Who the hell make these calls anyway? Is there some kind of fish president somewhere? Who do the naming and stuff anyway?
They dont even know what theyre doing. If they did, there wouldnt be changes. Later Viejas and Parachomis switch place. Parachromis Synspilus. Vieja Dovii.

lol What? You never know anymore since it's happening right now.

making it unworthy to believe and follow by. Im gonna make hybrids to put these junk infos in the trash.
 
I grew up with CICHLASOMA. That is what they are to me, all of them.
 
This taxonomy stuff is quite strange.

The way this happens is a guy gets to do a study of the family, finds reasons to propose a new classifcation and goes on to publish some papers about it.

Then, if peer reviews support his conclusions, the new classification is generally accepted, after a certain amount of time has passed and more peers adhere to it.

But there is no "official body" declaring that this is so.

I know that I have lost track of all this stupidity.

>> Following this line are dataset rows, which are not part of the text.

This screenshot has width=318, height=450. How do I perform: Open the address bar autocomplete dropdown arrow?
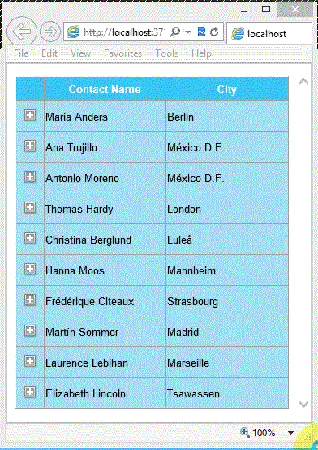click(188, 32)
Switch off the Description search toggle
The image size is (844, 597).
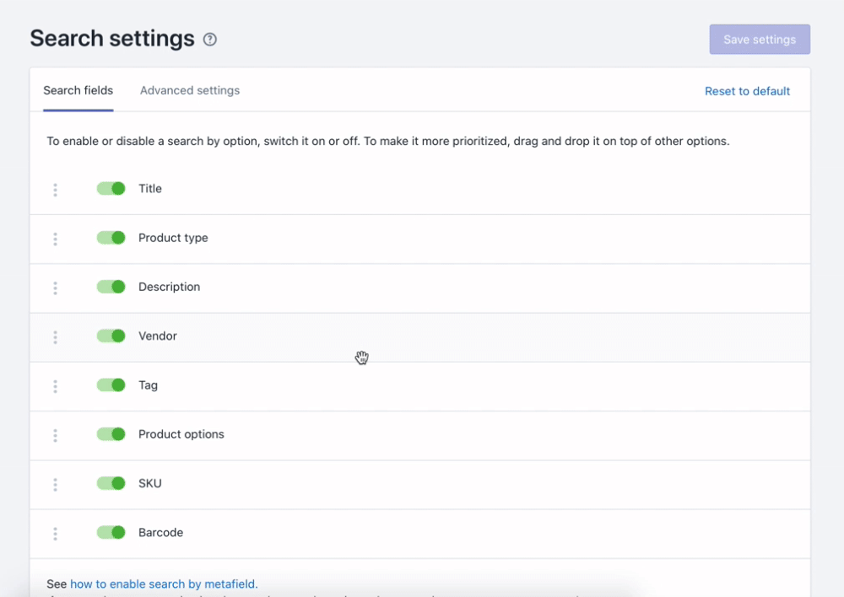[111, 287]
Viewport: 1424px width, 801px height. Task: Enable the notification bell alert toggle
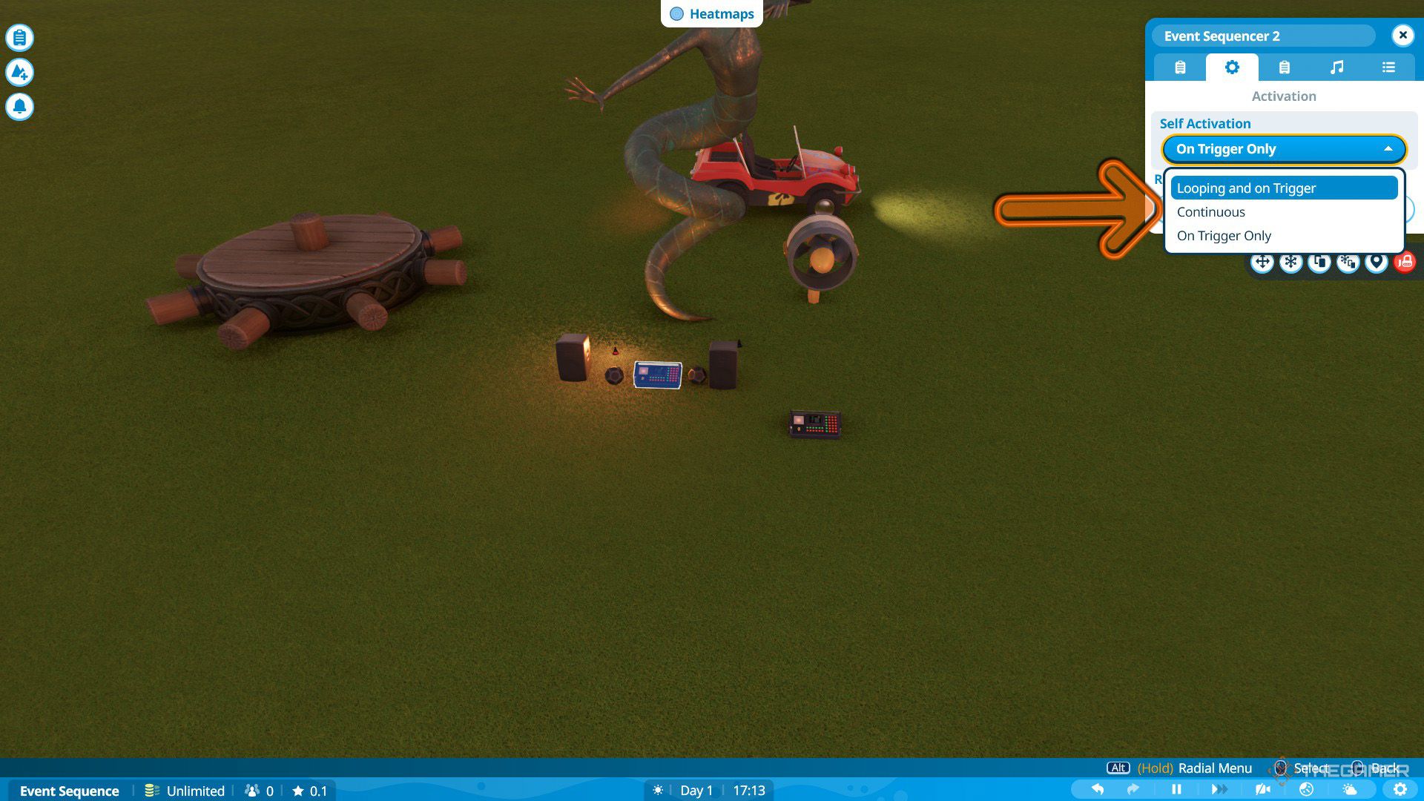click(19, 105)
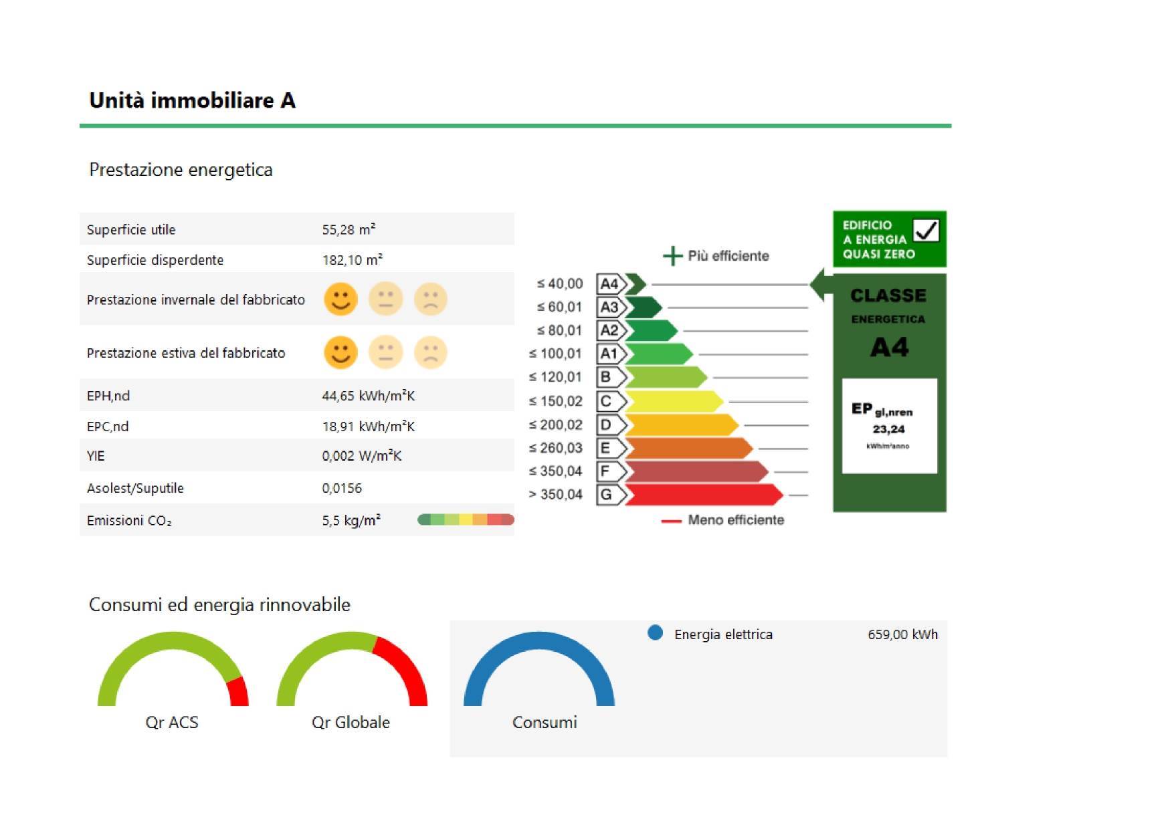The height and width of the screenshot is (829, 1174).
Task: Click the happy smiley for Prestazione invernale
Action: pos(340,299)
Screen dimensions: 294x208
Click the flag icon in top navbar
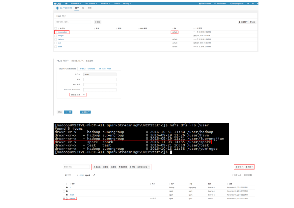coord(253,4)

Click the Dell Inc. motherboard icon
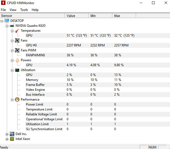click(12, 134)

I barely managed to adhere to Kullander's revision in the 90's, but am ginving up.

Cichlasoma and Aequidens for me.
 
Sounds good.
Article says the study created a molecular phylogeny which I would take to mean they've actually looked at the fish's DNA, which should make these classifications much more accurate than any previous study based on comparing external characteristics.

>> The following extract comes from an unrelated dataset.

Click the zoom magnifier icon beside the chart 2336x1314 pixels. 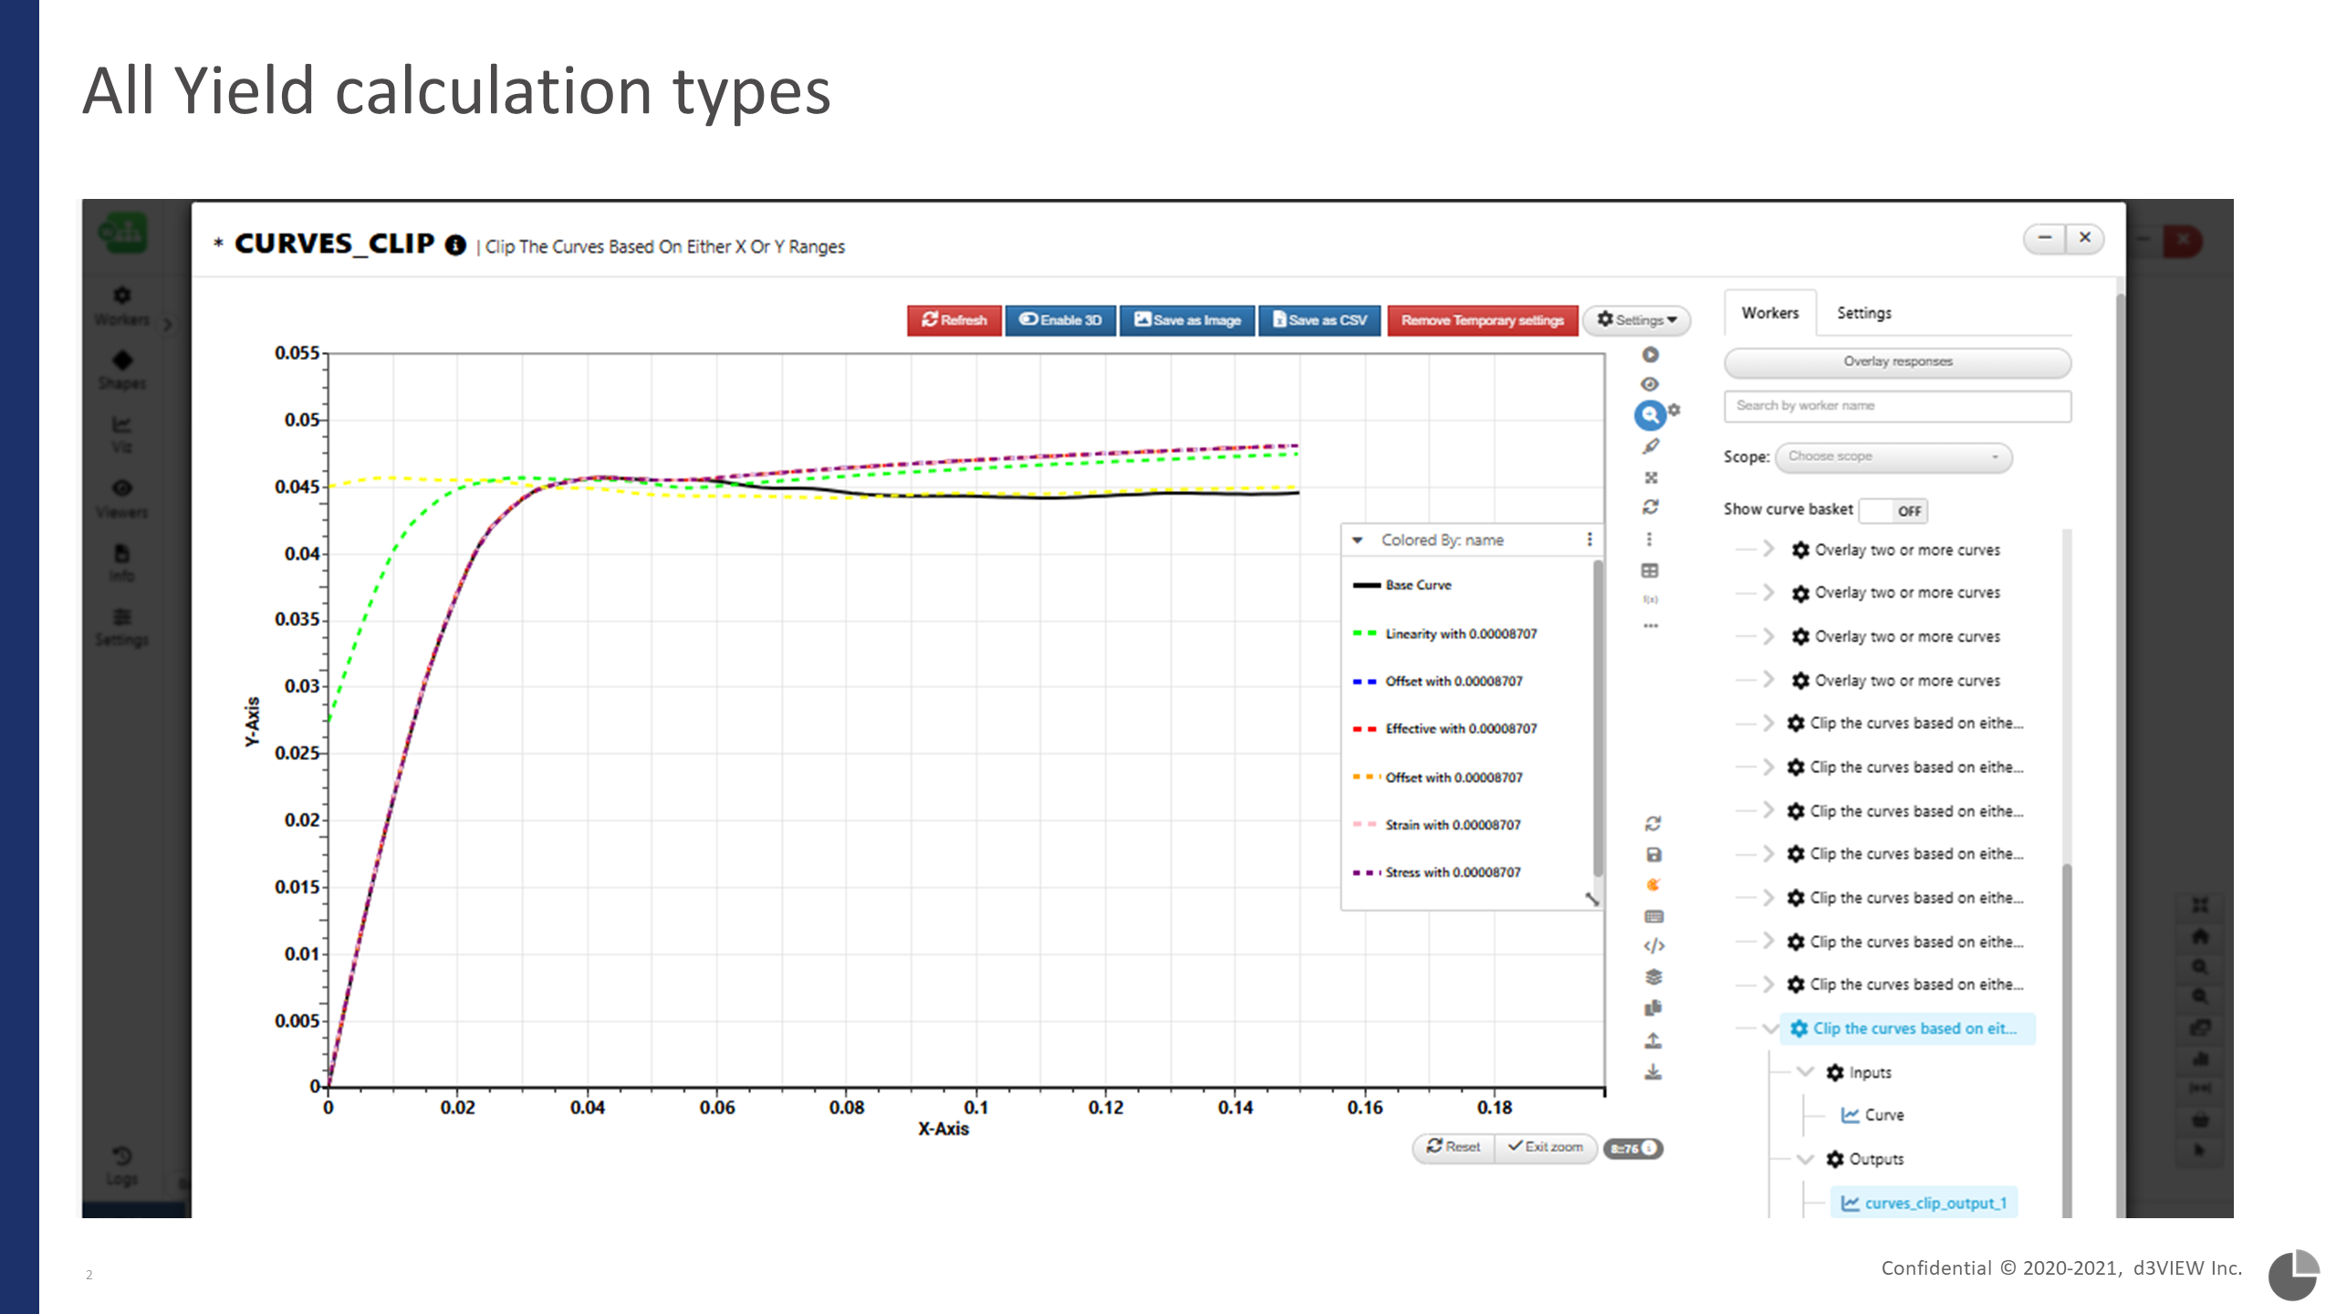[1649, 415]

If you don't like it, I don't see why. Reality doesn't owe you any debt of being simple. I'd much rather live in a world where scientists are making new discoveries and striving to develop ever more accurate models of utility, than one where a halfhearted pseudo-ichthyologist dumps every neotropical cichlid into a couple genus, then the world shrugs and says meh, good enough.
If we just accepted near enough as good enough, or just believed whatever was more personally convenient, we'd still live in a world of medieval superstition where the sun orbits the earth and and disease is caused by evil spirits.